Pixel coordinate grounding data
-------

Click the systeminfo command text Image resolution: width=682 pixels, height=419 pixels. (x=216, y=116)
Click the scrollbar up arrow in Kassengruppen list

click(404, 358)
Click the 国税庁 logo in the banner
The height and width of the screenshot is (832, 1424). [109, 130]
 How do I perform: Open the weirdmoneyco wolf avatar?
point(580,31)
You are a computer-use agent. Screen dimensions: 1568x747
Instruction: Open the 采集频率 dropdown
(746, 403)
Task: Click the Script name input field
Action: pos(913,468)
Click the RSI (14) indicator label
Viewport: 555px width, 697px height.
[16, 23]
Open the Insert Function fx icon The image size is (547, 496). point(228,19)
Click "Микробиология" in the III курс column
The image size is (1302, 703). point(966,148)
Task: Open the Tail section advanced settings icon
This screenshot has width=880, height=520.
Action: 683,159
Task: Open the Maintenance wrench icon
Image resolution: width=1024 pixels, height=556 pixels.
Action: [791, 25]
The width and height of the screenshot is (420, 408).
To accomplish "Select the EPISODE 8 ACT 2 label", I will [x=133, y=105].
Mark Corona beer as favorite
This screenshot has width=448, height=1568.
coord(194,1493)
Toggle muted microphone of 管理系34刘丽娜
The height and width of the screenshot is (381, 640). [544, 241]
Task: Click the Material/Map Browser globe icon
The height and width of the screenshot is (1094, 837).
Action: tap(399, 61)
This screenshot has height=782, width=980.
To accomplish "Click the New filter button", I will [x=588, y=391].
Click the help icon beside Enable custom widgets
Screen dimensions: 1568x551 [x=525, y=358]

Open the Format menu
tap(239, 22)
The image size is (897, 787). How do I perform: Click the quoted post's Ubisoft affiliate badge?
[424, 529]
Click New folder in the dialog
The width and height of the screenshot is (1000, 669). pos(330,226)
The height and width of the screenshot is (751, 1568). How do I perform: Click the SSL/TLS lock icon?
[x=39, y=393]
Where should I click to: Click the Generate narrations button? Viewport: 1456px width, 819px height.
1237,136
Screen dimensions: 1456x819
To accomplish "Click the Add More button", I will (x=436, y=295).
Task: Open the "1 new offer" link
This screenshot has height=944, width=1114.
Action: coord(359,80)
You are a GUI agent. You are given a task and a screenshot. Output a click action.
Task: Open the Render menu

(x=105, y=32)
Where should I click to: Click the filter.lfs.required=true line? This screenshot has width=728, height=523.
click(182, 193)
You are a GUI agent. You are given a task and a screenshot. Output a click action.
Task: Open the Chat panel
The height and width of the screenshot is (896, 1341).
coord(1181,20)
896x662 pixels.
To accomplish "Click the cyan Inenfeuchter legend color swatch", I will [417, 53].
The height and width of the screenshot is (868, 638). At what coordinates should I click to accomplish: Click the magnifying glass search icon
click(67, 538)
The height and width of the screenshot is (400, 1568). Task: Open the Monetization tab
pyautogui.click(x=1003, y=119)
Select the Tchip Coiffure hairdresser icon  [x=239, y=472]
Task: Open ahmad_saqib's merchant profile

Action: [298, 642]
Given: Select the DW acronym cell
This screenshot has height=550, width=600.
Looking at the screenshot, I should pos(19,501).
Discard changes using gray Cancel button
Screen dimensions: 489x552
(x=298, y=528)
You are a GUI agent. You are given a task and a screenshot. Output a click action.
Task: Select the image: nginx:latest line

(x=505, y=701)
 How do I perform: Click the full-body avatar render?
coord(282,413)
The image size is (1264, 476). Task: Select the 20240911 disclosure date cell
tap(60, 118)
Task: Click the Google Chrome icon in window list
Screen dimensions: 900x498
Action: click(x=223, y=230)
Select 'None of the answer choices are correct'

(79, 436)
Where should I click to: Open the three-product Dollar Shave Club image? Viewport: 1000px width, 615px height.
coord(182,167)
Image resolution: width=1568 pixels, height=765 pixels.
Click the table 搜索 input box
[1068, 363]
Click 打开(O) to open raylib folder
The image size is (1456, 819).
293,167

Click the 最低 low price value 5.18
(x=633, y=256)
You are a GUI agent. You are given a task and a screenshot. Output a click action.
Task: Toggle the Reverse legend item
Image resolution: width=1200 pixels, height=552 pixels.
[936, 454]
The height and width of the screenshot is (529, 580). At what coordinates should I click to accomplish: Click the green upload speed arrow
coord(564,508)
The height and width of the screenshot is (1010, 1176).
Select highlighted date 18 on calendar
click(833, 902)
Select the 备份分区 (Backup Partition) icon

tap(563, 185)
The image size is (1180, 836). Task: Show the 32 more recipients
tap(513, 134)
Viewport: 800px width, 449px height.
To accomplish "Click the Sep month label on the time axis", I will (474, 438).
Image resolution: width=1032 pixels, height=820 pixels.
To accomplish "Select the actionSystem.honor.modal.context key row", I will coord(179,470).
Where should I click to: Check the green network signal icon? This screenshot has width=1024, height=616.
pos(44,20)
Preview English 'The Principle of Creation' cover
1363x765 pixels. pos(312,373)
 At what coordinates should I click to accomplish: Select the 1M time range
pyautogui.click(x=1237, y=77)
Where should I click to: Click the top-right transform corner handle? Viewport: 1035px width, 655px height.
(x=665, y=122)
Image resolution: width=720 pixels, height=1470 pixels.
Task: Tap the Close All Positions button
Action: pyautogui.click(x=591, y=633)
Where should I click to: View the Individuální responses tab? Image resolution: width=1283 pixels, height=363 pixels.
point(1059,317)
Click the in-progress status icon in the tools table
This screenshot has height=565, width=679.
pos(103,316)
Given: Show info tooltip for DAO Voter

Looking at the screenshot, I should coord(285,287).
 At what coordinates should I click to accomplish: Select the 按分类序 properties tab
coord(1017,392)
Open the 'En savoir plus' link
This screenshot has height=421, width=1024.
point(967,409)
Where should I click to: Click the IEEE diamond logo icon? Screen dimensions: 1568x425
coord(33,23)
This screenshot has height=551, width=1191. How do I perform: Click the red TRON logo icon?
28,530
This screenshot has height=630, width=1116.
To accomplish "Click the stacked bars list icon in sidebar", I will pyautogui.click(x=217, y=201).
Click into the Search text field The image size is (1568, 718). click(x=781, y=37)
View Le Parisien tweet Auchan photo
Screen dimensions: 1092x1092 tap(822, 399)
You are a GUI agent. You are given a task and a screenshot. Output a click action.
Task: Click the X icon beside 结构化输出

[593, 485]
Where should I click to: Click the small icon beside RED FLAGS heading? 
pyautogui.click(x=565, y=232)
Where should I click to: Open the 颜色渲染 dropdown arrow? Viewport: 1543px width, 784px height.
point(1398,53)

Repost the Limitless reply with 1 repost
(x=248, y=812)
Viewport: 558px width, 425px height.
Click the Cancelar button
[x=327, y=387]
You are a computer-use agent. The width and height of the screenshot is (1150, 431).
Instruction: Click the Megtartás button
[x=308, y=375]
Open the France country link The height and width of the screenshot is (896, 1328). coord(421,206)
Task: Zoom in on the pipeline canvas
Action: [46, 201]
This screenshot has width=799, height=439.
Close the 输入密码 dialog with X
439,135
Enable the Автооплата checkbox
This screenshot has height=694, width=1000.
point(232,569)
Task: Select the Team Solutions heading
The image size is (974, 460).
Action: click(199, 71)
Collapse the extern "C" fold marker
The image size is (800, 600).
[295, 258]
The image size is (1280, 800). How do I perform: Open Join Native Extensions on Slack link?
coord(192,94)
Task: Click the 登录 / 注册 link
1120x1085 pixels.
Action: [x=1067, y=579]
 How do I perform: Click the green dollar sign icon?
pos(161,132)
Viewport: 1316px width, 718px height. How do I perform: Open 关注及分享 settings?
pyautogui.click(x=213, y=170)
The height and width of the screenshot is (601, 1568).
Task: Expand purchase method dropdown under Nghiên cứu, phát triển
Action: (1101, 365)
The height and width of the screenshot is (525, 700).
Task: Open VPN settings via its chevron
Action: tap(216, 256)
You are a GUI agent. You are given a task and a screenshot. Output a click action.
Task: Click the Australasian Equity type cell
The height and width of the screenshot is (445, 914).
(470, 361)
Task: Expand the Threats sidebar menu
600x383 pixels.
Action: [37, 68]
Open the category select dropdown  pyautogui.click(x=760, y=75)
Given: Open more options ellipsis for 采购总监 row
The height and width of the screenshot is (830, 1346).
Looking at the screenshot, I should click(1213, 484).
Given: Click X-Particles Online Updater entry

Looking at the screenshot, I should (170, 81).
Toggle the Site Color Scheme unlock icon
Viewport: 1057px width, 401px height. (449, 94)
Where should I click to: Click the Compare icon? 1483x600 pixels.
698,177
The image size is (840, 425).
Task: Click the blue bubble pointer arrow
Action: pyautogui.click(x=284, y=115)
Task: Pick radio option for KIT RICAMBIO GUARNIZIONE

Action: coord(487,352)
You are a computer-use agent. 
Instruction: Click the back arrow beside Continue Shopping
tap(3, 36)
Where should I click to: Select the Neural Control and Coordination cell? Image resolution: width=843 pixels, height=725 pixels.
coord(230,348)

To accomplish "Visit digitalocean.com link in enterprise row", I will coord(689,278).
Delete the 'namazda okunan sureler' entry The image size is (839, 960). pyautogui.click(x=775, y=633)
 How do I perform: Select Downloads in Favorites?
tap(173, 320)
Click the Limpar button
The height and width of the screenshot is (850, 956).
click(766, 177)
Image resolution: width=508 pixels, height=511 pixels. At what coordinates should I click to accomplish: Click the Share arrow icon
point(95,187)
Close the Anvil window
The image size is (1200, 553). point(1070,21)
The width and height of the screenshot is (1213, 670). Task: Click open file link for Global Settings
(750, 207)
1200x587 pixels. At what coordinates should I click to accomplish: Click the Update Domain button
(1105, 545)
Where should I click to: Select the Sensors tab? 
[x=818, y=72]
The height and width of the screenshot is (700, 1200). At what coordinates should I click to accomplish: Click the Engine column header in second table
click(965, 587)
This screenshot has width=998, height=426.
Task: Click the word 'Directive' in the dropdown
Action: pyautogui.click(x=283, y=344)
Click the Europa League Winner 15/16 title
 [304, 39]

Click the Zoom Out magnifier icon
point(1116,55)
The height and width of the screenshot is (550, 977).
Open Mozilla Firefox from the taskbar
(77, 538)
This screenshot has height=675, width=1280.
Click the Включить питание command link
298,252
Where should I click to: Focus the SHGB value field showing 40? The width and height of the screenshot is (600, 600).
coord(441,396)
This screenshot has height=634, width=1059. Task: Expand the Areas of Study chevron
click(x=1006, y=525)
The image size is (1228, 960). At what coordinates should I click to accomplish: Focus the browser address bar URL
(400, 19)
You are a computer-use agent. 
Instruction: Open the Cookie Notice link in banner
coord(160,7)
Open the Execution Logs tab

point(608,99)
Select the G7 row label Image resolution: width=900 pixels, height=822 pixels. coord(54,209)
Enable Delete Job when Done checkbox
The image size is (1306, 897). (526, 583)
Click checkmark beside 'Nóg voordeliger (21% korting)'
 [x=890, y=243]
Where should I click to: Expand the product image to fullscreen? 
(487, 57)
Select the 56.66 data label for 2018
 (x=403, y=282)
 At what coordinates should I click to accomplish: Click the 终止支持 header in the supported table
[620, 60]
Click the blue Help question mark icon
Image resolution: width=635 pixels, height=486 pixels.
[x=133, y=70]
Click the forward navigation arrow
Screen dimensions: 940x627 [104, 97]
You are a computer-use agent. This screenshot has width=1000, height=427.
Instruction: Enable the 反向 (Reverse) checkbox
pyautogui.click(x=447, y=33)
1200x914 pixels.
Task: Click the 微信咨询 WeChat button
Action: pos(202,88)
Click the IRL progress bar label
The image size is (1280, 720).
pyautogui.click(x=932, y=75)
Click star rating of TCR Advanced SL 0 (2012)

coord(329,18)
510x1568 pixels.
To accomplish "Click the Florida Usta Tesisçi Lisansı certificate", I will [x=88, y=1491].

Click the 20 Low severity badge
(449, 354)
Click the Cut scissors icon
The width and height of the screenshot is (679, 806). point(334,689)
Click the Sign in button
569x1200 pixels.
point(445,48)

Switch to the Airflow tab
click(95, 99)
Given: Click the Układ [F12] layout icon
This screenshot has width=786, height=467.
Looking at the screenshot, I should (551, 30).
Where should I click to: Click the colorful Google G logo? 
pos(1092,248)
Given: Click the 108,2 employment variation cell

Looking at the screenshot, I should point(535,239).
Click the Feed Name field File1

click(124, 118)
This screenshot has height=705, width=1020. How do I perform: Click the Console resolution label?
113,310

-------

◆ To do ◆
Across all the records above, how many lines hold the word "sidebar"? Answer with only that number.

◆ Answer section ◆
2